Oops. We've hit the rule about needing to provide an extern version of any inline functions. Once again, I suggest parsing Douglas Walls' discussion of the topic for the gory details. Anyhow, the upshot is that this library wouldn't work. The fix is trivial, declare printcount() to be static inline, and the compiler will generate the local version of the function:

bash-3.00$ cc -G -O -o libt.so t.c
bash-3.00$ nm libt.so |grep count
[29]    |     66448|       4|OBJT |LOCL |0    |11     |count
[30]    |       664|      52|FUNC |LOCL |0    |5      |printcount

With these fixes the library no longer exports any functions but the ones I left with external linkage. This substantially reduces the risk of "undefined behaviour".

Understanding binary size

One of my colleagues, Miriam Blatt, has written a great article about understanding the size of binary objects. This is worth a read because it describes both what goes into the objects and what tools you can use to discover this information.

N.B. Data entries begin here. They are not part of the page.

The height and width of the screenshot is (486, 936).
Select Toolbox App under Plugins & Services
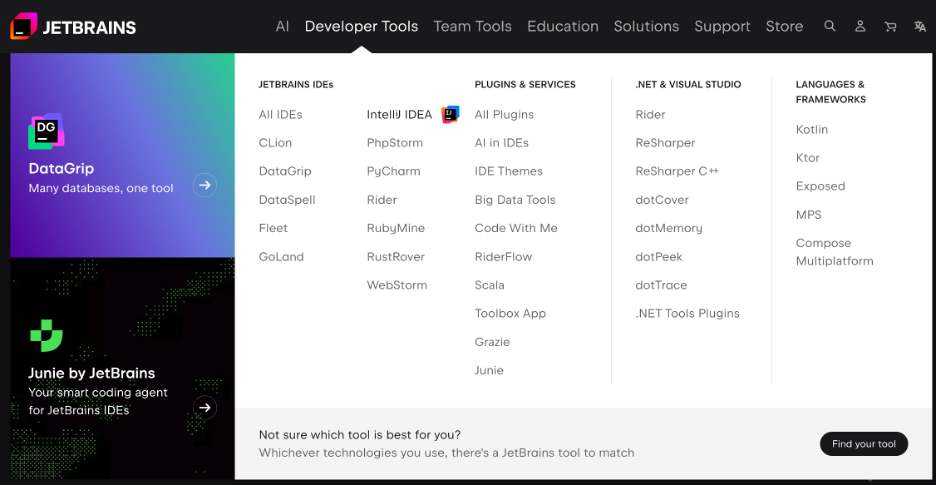(510, 313)
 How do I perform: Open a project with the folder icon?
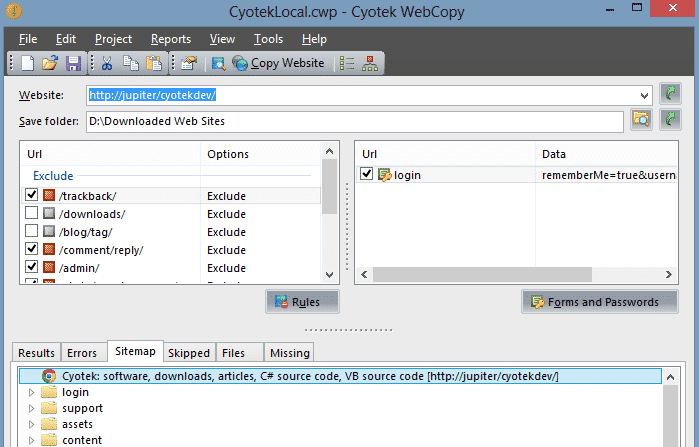50,63
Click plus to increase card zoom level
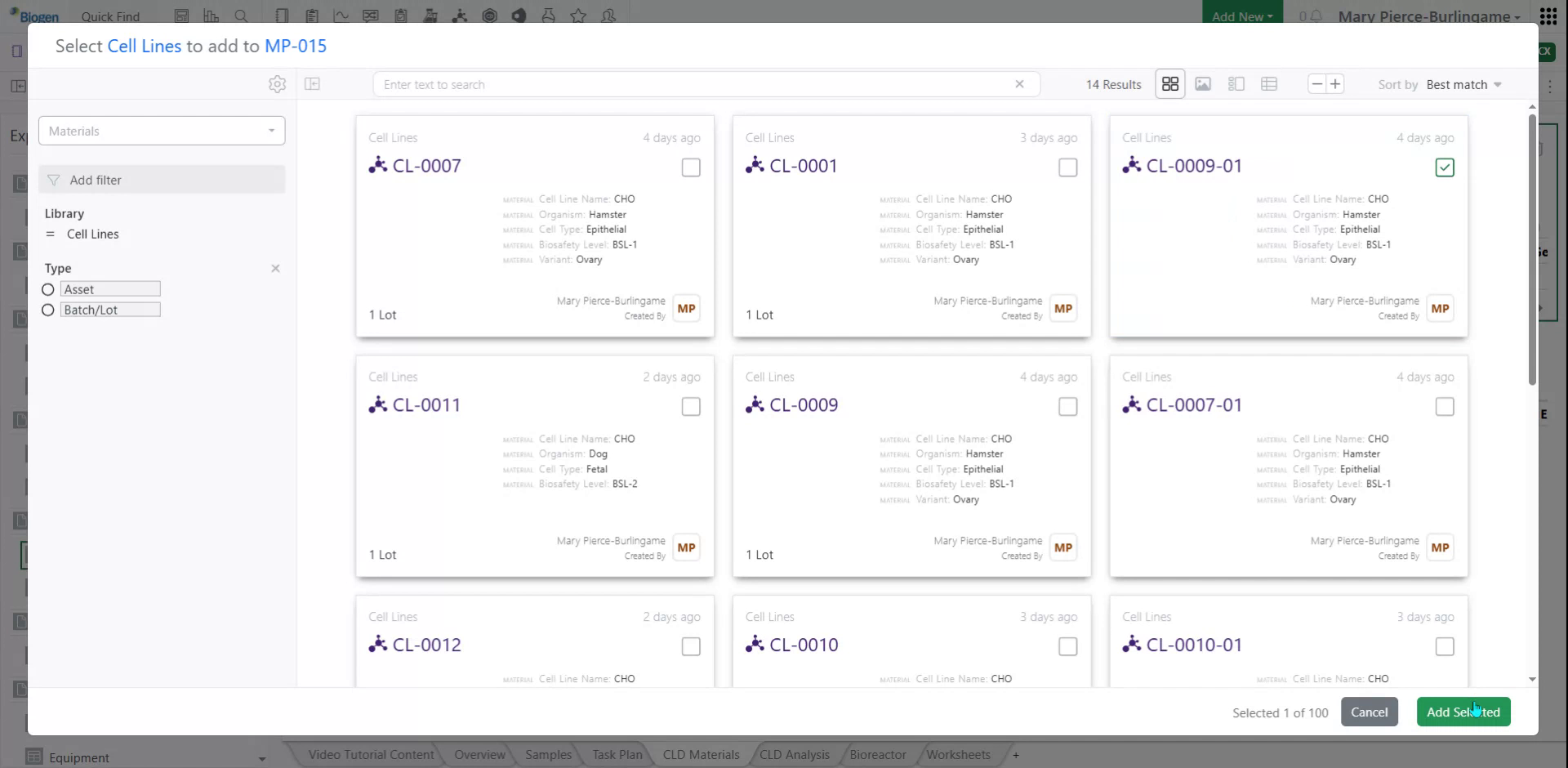This screenshot has width=1568, height=768. point(1337,83)
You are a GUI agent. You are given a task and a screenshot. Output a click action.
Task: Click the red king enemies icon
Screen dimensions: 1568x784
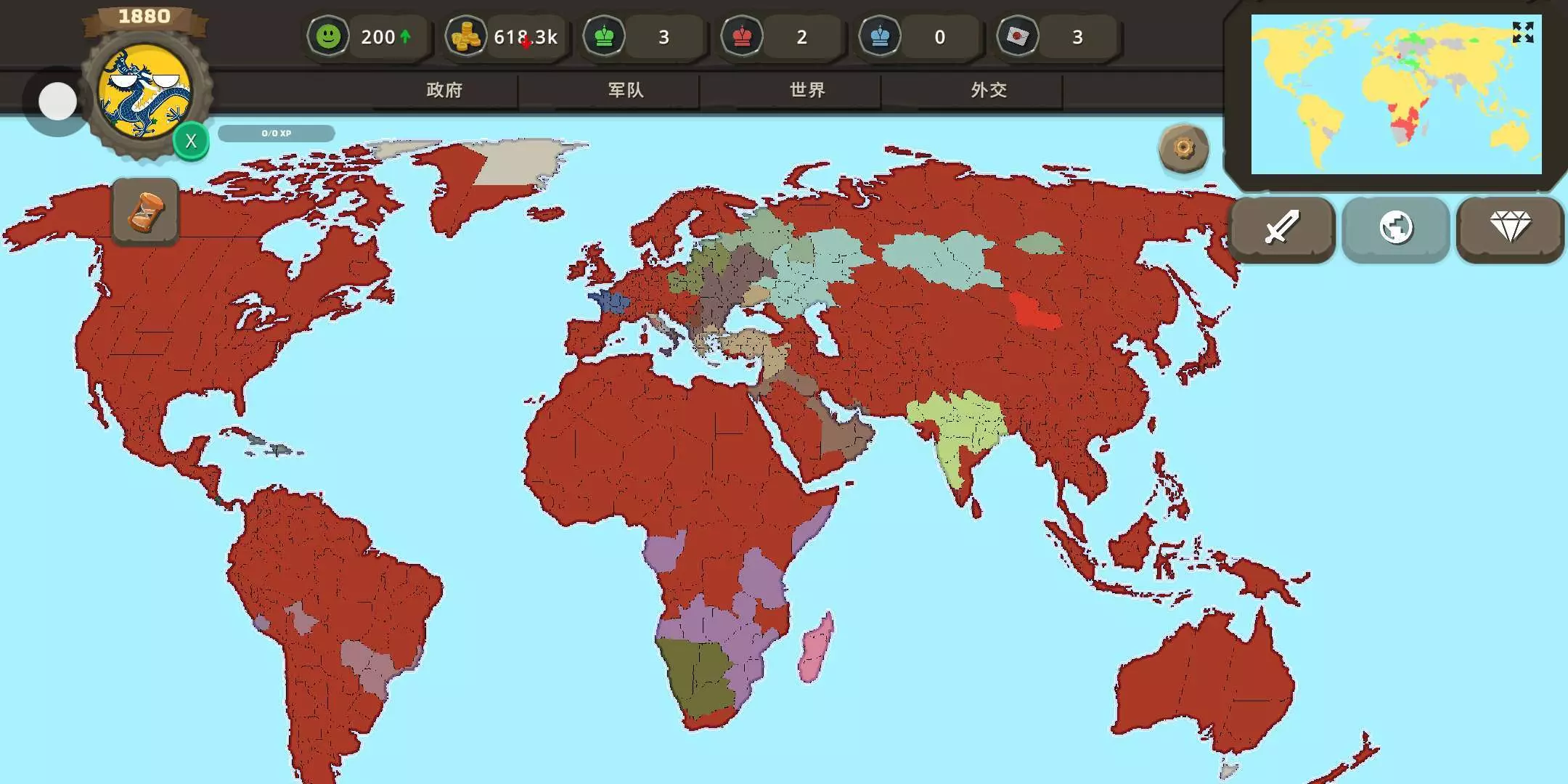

What's inlined by -xlibmil

The compiler flag -xlibmil provides inline templates for some critical maths functions, but it comes with the optimisation that it does not set errno for these functions. The functions it inlines can vary from release to release, so it's useful to be able to see which functions are inlined, and determine whether you care that they don't set errno. You can see the list of functions using the command:

grep inline /compilerpath/prod/lib/libm.il
        .inline sqrtf,1
        .inline sqrt,2
        .inline ceil,2
        .inline ceilf,1
        .inline floor,2
        .inline floorf,1
        .inline rint,2
        .inline rintf,1
...

From a cursory glance at the list I got when I did this just now, I can only see sqrt as a function that sets errno. So if you use sqrt and you care about whether it set errno, then don't use -xlibmil.